──────── Data for this task ────────

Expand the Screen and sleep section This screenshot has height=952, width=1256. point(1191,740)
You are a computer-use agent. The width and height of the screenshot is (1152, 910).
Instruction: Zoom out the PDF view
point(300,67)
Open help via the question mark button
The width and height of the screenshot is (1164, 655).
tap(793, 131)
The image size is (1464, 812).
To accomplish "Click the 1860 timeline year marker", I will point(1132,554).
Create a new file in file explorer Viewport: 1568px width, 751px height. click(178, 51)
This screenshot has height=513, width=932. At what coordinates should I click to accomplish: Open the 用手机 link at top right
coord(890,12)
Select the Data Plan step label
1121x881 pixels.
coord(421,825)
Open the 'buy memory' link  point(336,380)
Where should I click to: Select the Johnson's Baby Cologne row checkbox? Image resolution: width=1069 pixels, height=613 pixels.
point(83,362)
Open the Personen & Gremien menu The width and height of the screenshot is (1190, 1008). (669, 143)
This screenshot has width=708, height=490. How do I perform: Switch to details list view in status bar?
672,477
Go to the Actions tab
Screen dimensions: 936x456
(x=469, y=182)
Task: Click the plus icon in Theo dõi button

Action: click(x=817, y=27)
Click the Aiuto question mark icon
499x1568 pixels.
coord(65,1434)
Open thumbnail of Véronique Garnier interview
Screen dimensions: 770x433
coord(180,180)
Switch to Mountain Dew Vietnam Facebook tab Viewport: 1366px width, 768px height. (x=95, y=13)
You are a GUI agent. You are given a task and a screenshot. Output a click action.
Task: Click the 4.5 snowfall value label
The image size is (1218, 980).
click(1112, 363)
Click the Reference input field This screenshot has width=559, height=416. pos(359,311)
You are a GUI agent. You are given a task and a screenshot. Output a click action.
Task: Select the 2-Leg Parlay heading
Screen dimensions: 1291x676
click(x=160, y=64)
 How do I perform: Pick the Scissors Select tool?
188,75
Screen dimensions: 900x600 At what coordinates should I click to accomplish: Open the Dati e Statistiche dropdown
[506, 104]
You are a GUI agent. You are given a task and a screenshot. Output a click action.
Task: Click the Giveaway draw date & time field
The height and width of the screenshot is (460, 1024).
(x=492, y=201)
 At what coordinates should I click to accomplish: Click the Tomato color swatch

────────

Using the listing, say how many lines include the word "Viewport", and add nothing else.

● **Result of the task**:
2